Sunday 9 June 2013

On Silence: Richard Rolle, John Cage, and Zero.



I often wear a cross which depicts, on a red ground, the body of Christ as a single diamond. It puts me in mind of the Diamond Sutra, a Buddhist scripture about impermanence, non-materiality, and lack of separateness in persons, things, and time. Paul, in 1 Corinthians, talks about mutability as the characteristic of our world; he’s also very interested in time. I think that silence, also, partakes of mutability, impermanence, and lack of separateness between ourselves, the world, and the divine.
            ‘Being,’ says Matthew Fox (in The Coming of the Cosmic Christ) ‘one might say, is silent.’ But silence itself is actually full of sound, as John Cage found when he placed himself in a sealed chamber in a laboratory to experience ‘absolute silence’ or as close as one can come on this earth. He heard the sound of his own blood rushing through his body: it was surprisingly loud. I think of the two minutes’ radio silence enforced on the BBC by the slow entry of a large audience through a single door at the premiere of Britten’s War Requiem in Coventry Cathedral: enough to frighten any technician, as according to the producer, Richard Butt, ‘the radio audience heard nothing but the sound of a large, silent congregation waiting for something to happen.’ Yet listeners wrote letters of praise for the ‘wonderful silence’ preceding the first chord of that devastating yet transfiguring music. That performance was also followed by silence: by which we mean, no intentional sound was made.

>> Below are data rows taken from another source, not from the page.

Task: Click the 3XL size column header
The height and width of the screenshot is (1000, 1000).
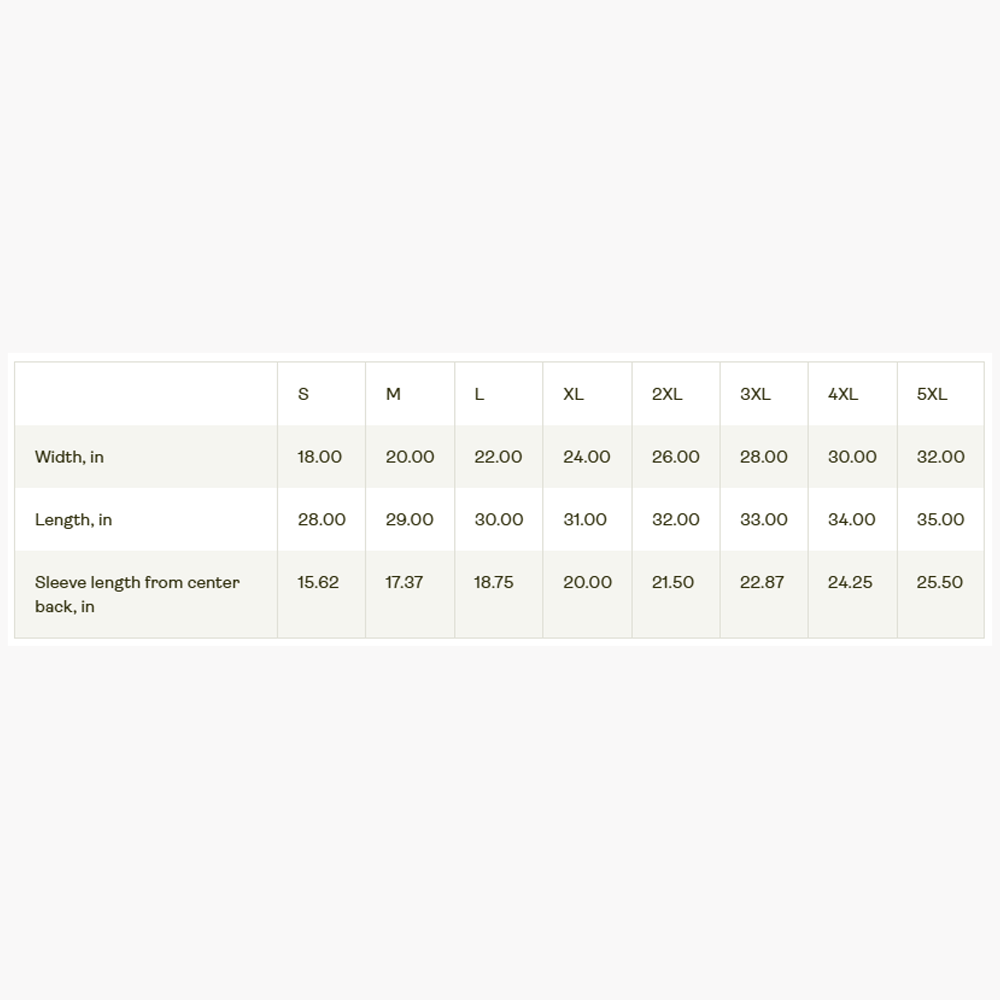Action: point(754,394)

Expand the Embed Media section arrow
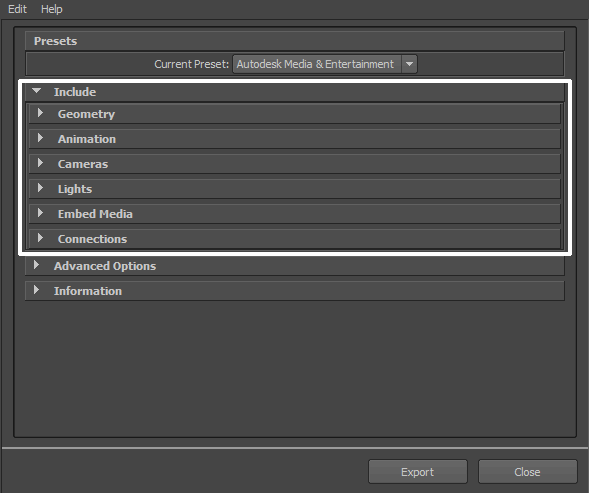(41, 213)
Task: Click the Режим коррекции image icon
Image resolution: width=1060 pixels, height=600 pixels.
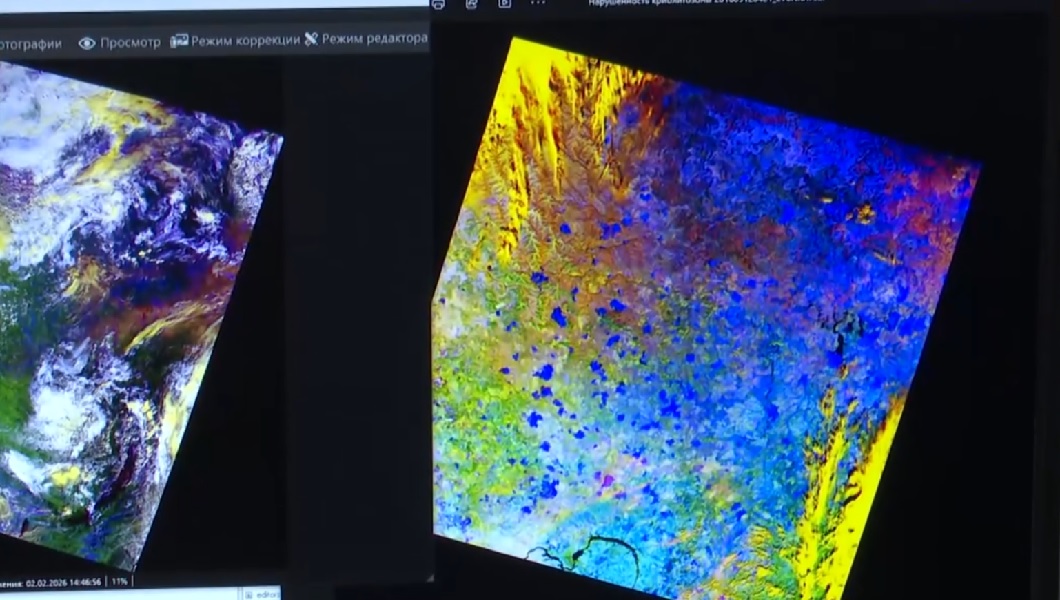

            English mystic Richard Rolle (in The Fire of Love) speaks of his ‘spiritual song’ which he delivers in silence, song that is the gift of fire, song that no one else can hear. Cage’s blood sounds are also the gift of fire, as his body consumes the fuel for him to live. Now diamonds are also the gift of fire (more prosaically, a combination of high temperature and great pressure) and become perfectly clear, harder than any other substance in the universe, and yet not imperishable, as the Diamond Sutra tells us, because nothing is imperishable: in fact, imperishable is exactly what Nothing is.
            Aquinas begins his explorations by telling us what God is not. (This might be a place to begin with our friends the Atheists, who seem so sure they know what God is). Just as zero is vital to both the higher and the lower mathematics, so emptiness or silence is vital to our knowledge of the divine. To take John Cage again, the famous piece 4’33” features a pianist performing a Trinity (four minutes and thirty-three seconds) of silence in three sections; Cage later revised this to be playable by any instrument or combination of instruments for any length of time. The silence, however, will be full of ambient sounds.
            Consider the ambient sounds following the silence of Jesus after his final words: ‘Truly, this man was God’s Son!’ (that is, the King: Mark’s centurion, Pilate’s official witness on the crucifixion detail); ‘Certainly this man was innocent!’ (Luke’s centurion); the voices of Nicodemus and Joseph of Arimathea seeking the body from Pilate (John); the mourning of women looking on (Matthew). Not to mention storm sounds and earthquake sounds and tramping as soldiers return to their barracks. We wouldn’t hear music without the silence between the notes (as Mozart found most beautiful); we wouldn’t draw recognisable objects without the negative space; we couldn’t see the Resurrection unless we first know the silence, full of mortal, mutable, impermanent sounds, following the death of Christ.